Un premier essai clinique en Égypte a permis de prouver l’efficacité d’un traitement contre l’hépatite C à moins de 300 dollars, alors qu’il coûte entre 40 000 et 100 000 dollars dans les pays développés.
Un peu moins de 300 dollars : c’est le prix fou d’un traitement contre l’hépatite C, qui est en train d’être testé avec succès en Égypte, a annoncé mercredi 13 avril le DNDi (Drug For Neglected Diseases), un organisme spécialisé dans le développement de médicaments à faible coût. Fou car, en France, le prix de ce médicament commercialisé par Gilead sous le nom Sovaldi s'élève à 41 000 euros. Aux États-Unis, traiter cette maladie revient à 80 000, voire 100 000 dollars.

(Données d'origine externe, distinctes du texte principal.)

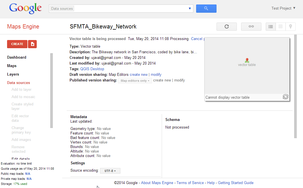Click the vector table preview thumbnail
The width and height of the screenshot is (303, 188).
[x=247, y=65]
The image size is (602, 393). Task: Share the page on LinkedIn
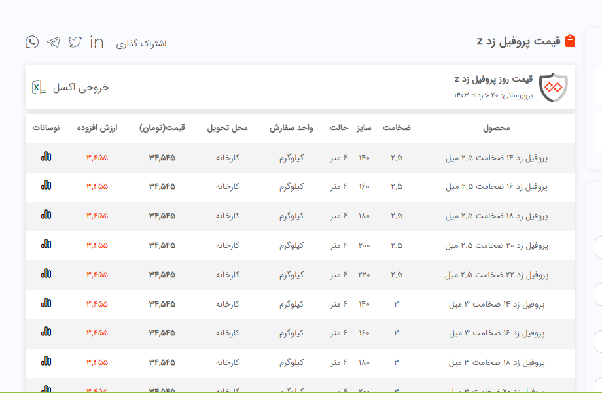coord(97,42)
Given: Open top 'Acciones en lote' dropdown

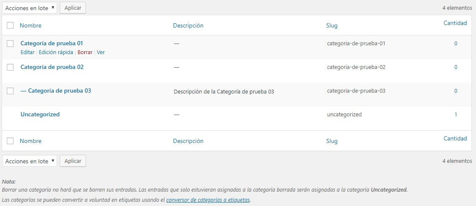Looking at the screenshot, I should pos(29,8).
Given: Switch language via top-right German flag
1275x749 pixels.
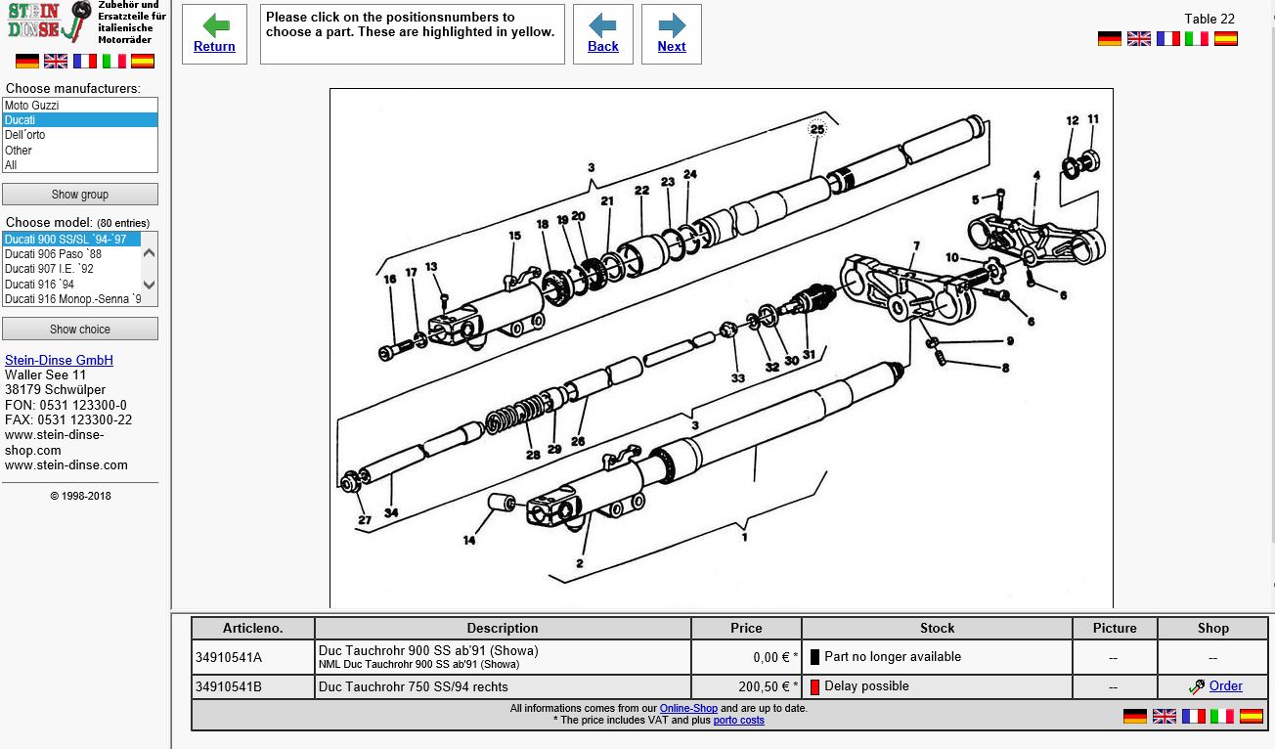Looking at the screenshot, I should coord(1109,39).
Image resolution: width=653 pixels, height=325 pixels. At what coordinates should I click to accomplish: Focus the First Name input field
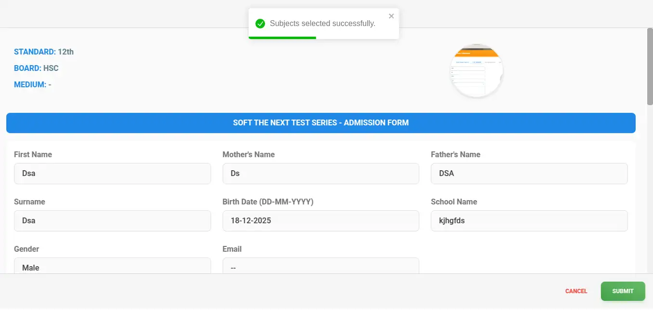pyautogui.click(x=112, y=174)
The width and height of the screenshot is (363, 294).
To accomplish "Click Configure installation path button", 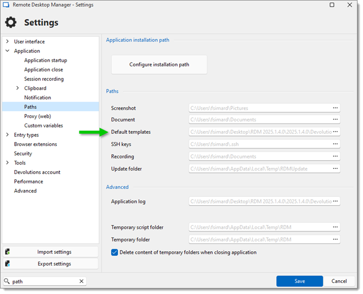I will pos(159,65).
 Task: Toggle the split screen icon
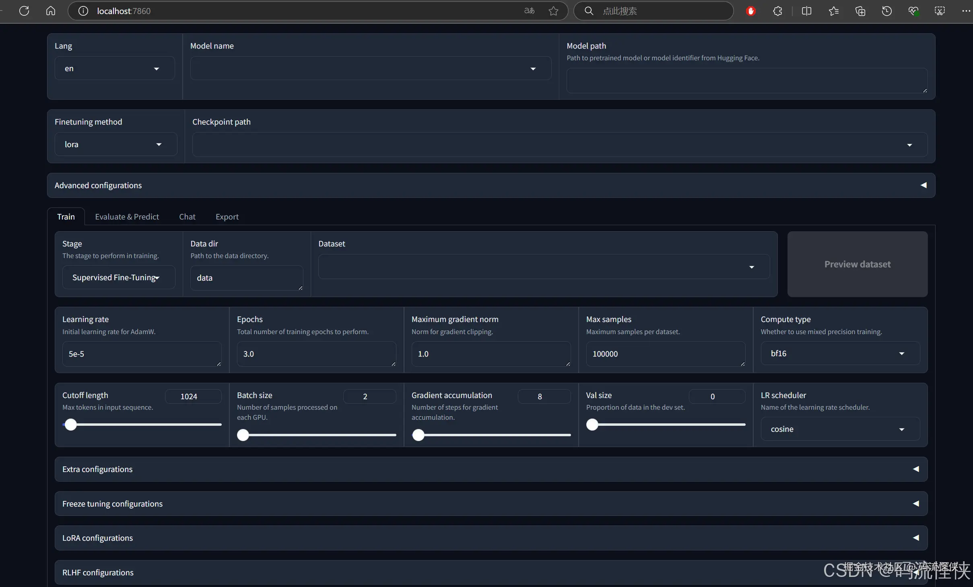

“Les tarifs pratiqués par les laboratoires pharmaceutiques n’ont rien à voir avec le coût de production des médicaments”, assure Bernard Pécoul, directeur exécutif de DNDi, contacté par France 24. Encore fallait-il trouver un pays où le brevet sur le Sovaldi ne s'applique pas pour tester un traitement à un prix accessible au commun des mortels dans les pays en voie de développement.
Taux de guérison de 100 %
L’Égypte s’est révélé être le candidat idéal. Le Caire refuse de reconnaître ledit brevet et évoque une situation d’urgence de santé publique : avec 12 % de sa population atteinte d’hépatite C, c’est le pays le plus touché au monde. "Le gouvernement a invité les laboratoires pharmaceutiques à trouver des alternatives à des prix accessibles et nous y avons vu une opportunité", souligne Bernard Pécoul. Le DNDi s’est associé à un laboratoire local, Pharco, pour produire des génériques du Sovaldi. Ils sont constitués de deux molécules : le sofosbuvir, breveté par Gilead, et le ravidasvir, pour lequel le DNDi a obtenu l'accord d’utilisation auprès de la société californienne Presidio. Les 300 premiers patients égyptiens traités grâce à ce mélange ont tous été guéris. Le gouvernement espère administrer ce traitement à un million de malades égyptiens pour un prix qui défie toute concurrence.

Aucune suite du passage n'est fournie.